Extrait de la page:
# # # # # # #
Les antidépresseurs ISRS et leur rôle chez les femmes

Rédaction de Diane Saibil en collaboration avec Action pour la protection de la santé des femmes, avec des remerciements à Janet Currie et Peggy Kleinplatz pour leurs précieux commentaires.
Octobre 2005

 

Les inhibiteurs spécifiques du recaptage de la sérotonine, communément appelés les « antidépresseurs ISRS » ou simplement « ISRS », sont une classe de médicaments prescrits couramment par les médecins pour traiter la dépression et l’anxiété. Ils sont mieux connus sous les noms Prozac, Paxil, Zoloft, Celexa, Luvox et Effexor.* En 2003, plus de 15 millions d’ordonnances ont été établies pour des antidépresseurs au Canada, et ce chiffre ne fait qu’augmenter depuis. Deux tiers de ces ordonnances sont délivrées à des femmes.

Cette fiche d’information examine certains enjeux de l’utilisation de ces médicaments, notamment les raisons pour leur emploi généralisé ainsi que leurs effets et propose des solutions de rechange.

Pourquoi prescrit-on tant de médicaments ISRS aux femmes ?

Plusieurs facteurs convergent pour expliquer le recours de plus en plus fréquent aux antidépresseurs ISRS par les femmes. Le nombre de diagnostics de dépression et de « troubles » des humeurs chez les femmes est monté en flèche au moment même où une nouvelle approche au traitement de ces désordres a été mise de l’avant par les sociétés pharmaceutiques et préconisée par de nombreux professionnels de la santé.

La dépression, un état à définition ouverte

Les femmes traversent des périodes d’anxiété et des sautes d’humeur à cause des fluctuations hormonales normales de la vie accompagnant les règles, la grossesse, l’allaitement et la ménopause. De plus, de nombreuses femmes sont aux prises avec divers facteurs de stress : logements et services de garde inadéquats, responsabilités familiales, rôles à jongler, emplois sous pression, pauvreté, mauvais traitements sexuels, violence et absence de grande famille et de son soutien.
# # # # # # #
Données:
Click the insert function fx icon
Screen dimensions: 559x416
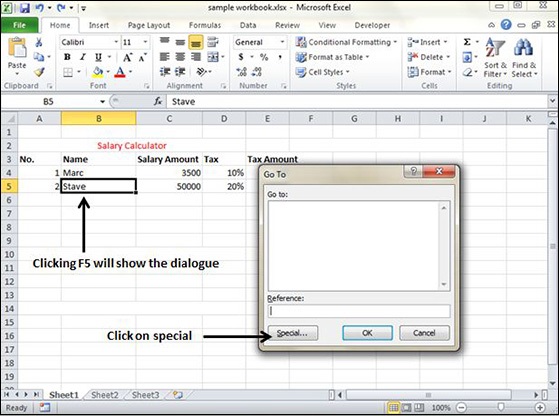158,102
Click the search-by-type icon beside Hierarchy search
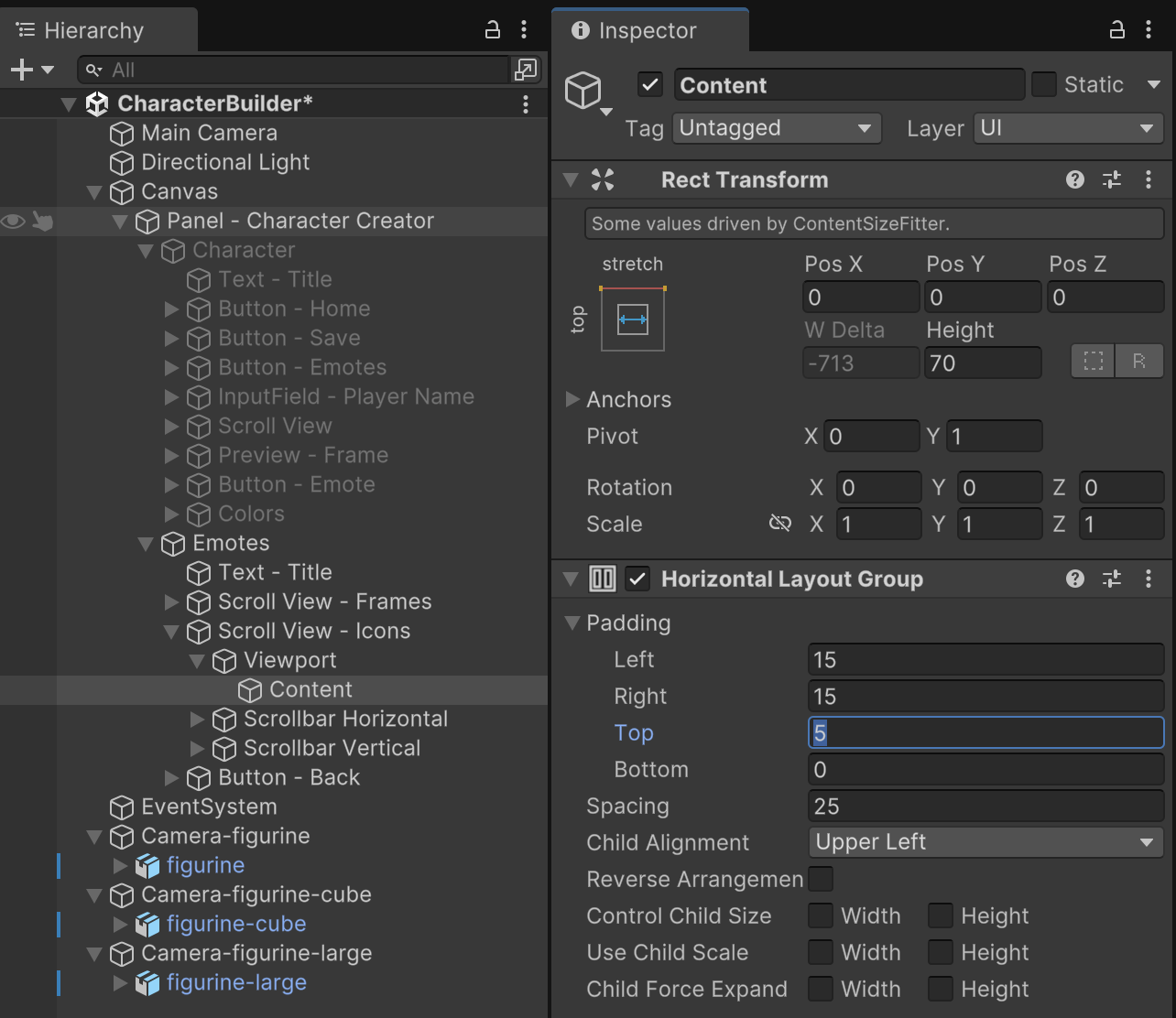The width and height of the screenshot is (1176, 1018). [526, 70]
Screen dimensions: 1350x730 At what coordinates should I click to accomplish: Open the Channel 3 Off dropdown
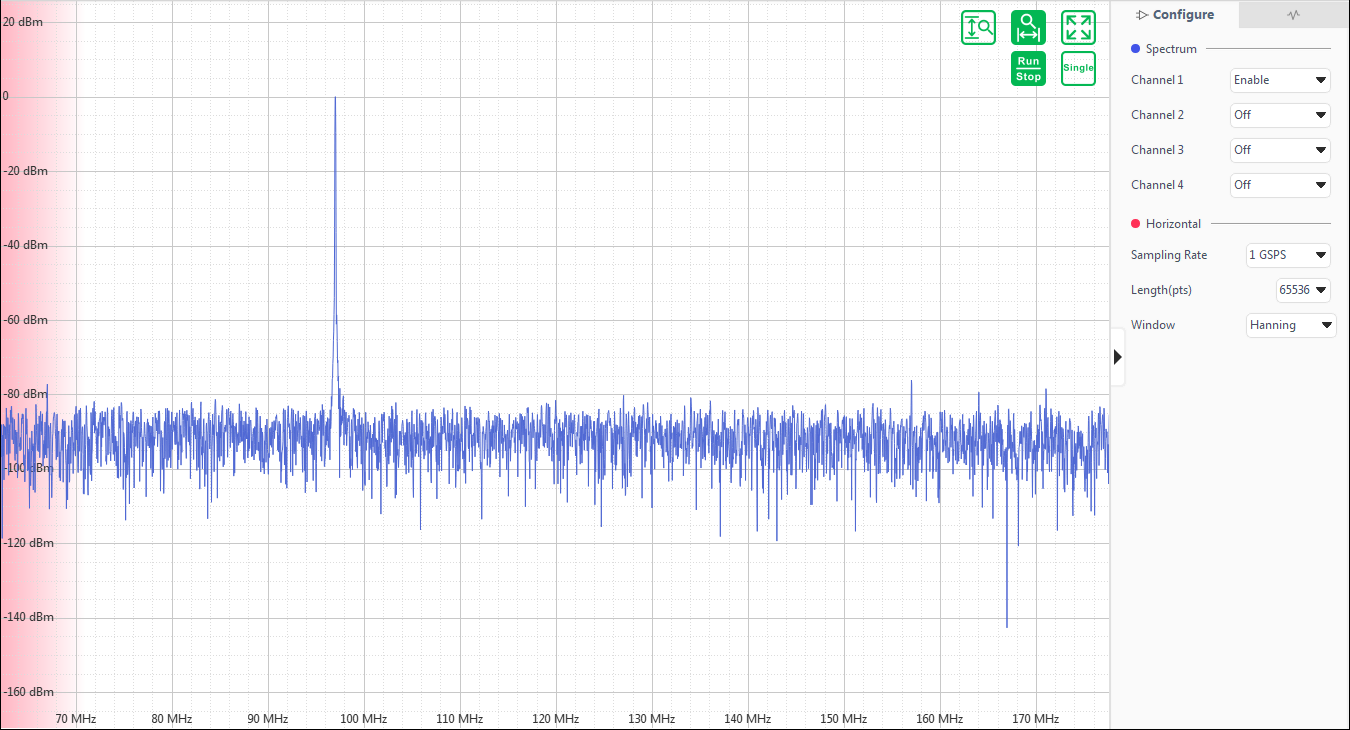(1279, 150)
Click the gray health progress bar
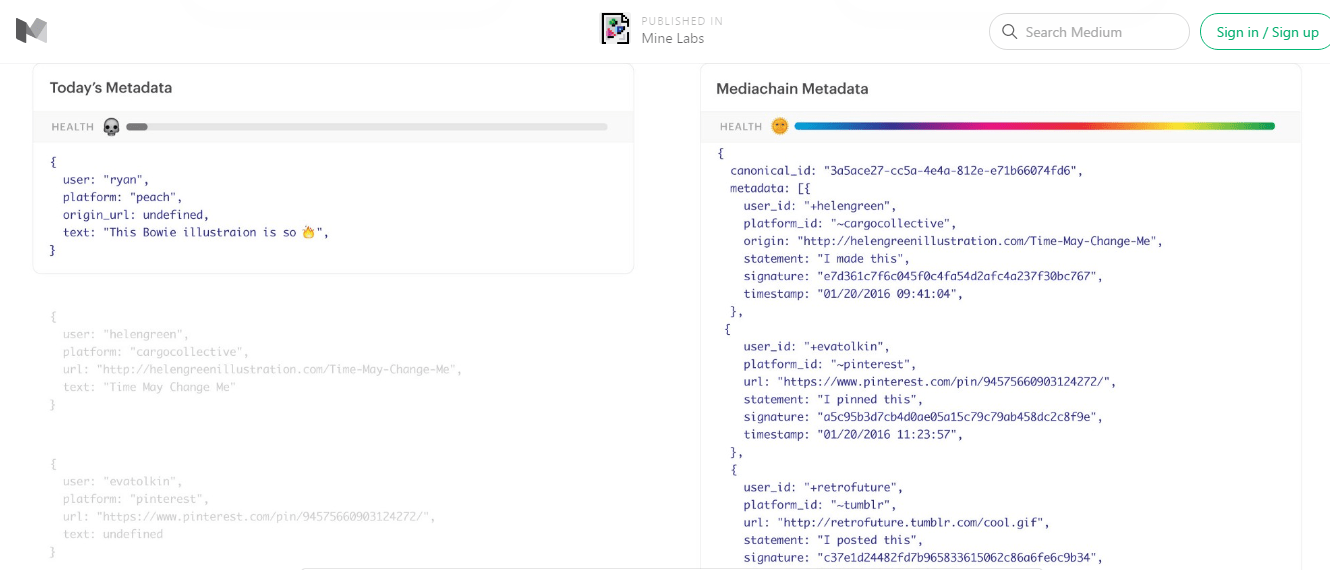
# # # # # # #
Travail demandé: Pouvez-vous extraire mot pour mot de la fiche le passage qui commence par les mots contenant « Octobre 2005 » et se termine par « aux femmes ? » ? Appuyez-vous uniquement sur la fiche ci-dessus.

Réponse:
Octobre 2005

 

Les inhibiteurs spécifiques du recaptage de la sérotonine, communément appelés les « antidépresseurs ISRS » ou simplement « ISRS », sont une classe de médicaments prescrits couramment par les médecins pour traiter la dépression et l’anxiété. Ils sont mieux connus sous les noms Prozac, Paxil, Zoloft, Celexa, Luvox et Effexor.* En 2003, plus de 15 millions d’ordonnances ont été établies pour des antidépresseurs au Canada, et ce chiffre ne fait qu’augmenter depuis. Deux tiers de ces ordonnances sont délivrées à des femmes.

Cette fiche d’information examine certains enjeux de l’utilisation de ces médicaments, notamment les raisons pour leur emploi généralisé ainsi que leurs effets et propose des solutions de rechange.

Pourquoi prescrit-on tant de médicaments ISRS aux femmes ?